Lazy generator of strings in lexicographical order

Question 1

I needed to write a Python generator that lazily generates, in lexicographical order, strings composed of a certain alphabet (e.g. lowercase English letters).

My first thought was to make an infinite generator, but an infinite iterator would be pretty useless because it would just generate strings composed of only the character a. This is because the lexicographical ordering of strings is not a well-order; it can be thought of as composed of an infinite sequence of infinitely nested sequences: (a, (aa, ...), (ab, ...), ...), (b, (ba, ...), (bb, ...), ...), ... The generator would never reach ab since it has an infinite amount of predecessors.

Thus I went for limiting the maximum length of the strings. I.e., the full specification is a generator that lazily generates all strings in a given alphabet of up to a certain length in lexicographical order. E.g., for a maximum length of 3 with ASCII lowercase letters, it should generate, in this order: "", "a", "aa", "aaa", "aab", ..., "aaz", "ab", "aba", ..., "zzz".

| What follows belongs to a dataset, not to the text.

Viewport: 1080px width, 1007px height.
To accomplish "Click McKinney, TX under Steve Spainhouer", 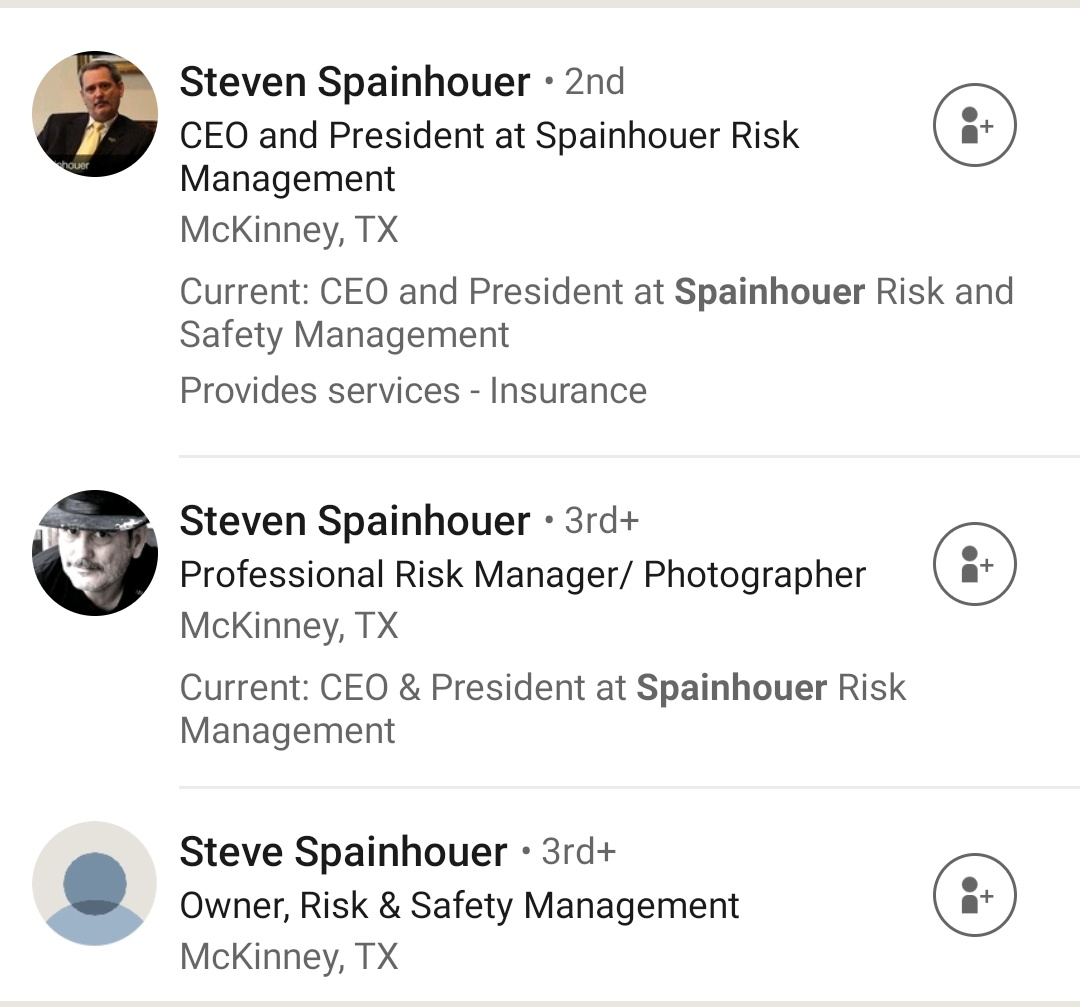I will click(x=289, y=957).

The solution I came up with is elegant in the abstract; it uses the intrinsic recursive relationship of lexicographical ordering: if you take the set of all strings—including infinite strings—and remove the first character from each, you're still left with the set of all strings. But it's probably not very efficient in practice, as for each iteration it uses Python's string concatenation operation + \$m\$ times to build a string of length \$m\$ (\$m - 1\$ times in between characters plus the "terminating" empty string, as you'll see below), and strings are immutable so copies are made at every intermediate step, resulting in \$O(m^2)\$ time complexity at each iteration.

Here is my solution:

import string
def lexstrings(max_length: int, alphabet=string.ascii_lowercase):
 yield ""
 if max_length == 0: return
 for first in alphabet:
 for suffix in lexstrings(max_length - 1, alphabet=alphabet):
 yield first + suffix

Example:

>>> g = lexstrings(max_length=3, alphabet="ab")
>>> list(g)
['',
 'a',
 'aa',
 'aaa',
 'aab',
 'ab',
 'aba',
 'abb',
 'b',
 'ba',
 'baa',
 'bab',
 'bb',
 'bba',
 'bbb']

This implementation also "supports" the infinite version by supplying a negative maximum length:

>>> g = lexstrings(-1)
>>> next(g)
''
>>> next(g)
'a'
>>> next(g)
'aa'
>>> next(g)
'aaa'
...

Some benchmarking confirms a single iteration of this is quadratic in terms of the string size. Here is a plot of execution time for generating a string of maximum length (in a single iteration) vs the maximum length:

Benchmarks show quadratic time complexity per iteration

The code to generate this plot using perfplot follows. (I modified the order of generation so that the first iteration yields a max-length string.)

import string
import perfplot
import sys
import numpy as np
def lexstrings(max_length: int, alphabet=string.ascii_lowercase):
 if max_length == 0:
 return
 for first in alphabet:
 for suffix in lexstrings(max_length - 1, alphabet=alphabet):
 yield first + suffix
 yield ""
n_range = np.linspace(1, sys.getrecursionlimit() - 500)
benchmark = perfplot.bench(
 setup=lambda n: n,
 kernels=[
 lambda n: next(lexstrings(n)),
 ],
 labels=[
 "lexstrings",
 ],
 n_range=n_range,
 xlabel="maximum string length",
 title="Single iteration (max-length string)",
 target_time_per_measurement=0.1,
 equality_check=None,
)
benchmark.show(logx=False, logy=False)

Question 2

Hey, why don't you plot graphs of alphabet size and max length against execution time, then you'll be able to see exactly what complexity these 2 variables contribute

Question 3

@Greedo Good idea, I've added a plot for time vs length of generated string. (The alphabet size only influences the number of iterations, not the time each takes to execute, so I skipped that.)

Question 4

One approach to avoid string copying and improve the time complexity from \$\Theta(m^2)\$ to \$\Theta(m)\$ (\$m\$ is the output string length) for each output string is to store characters of strings in a list and modify it in-place.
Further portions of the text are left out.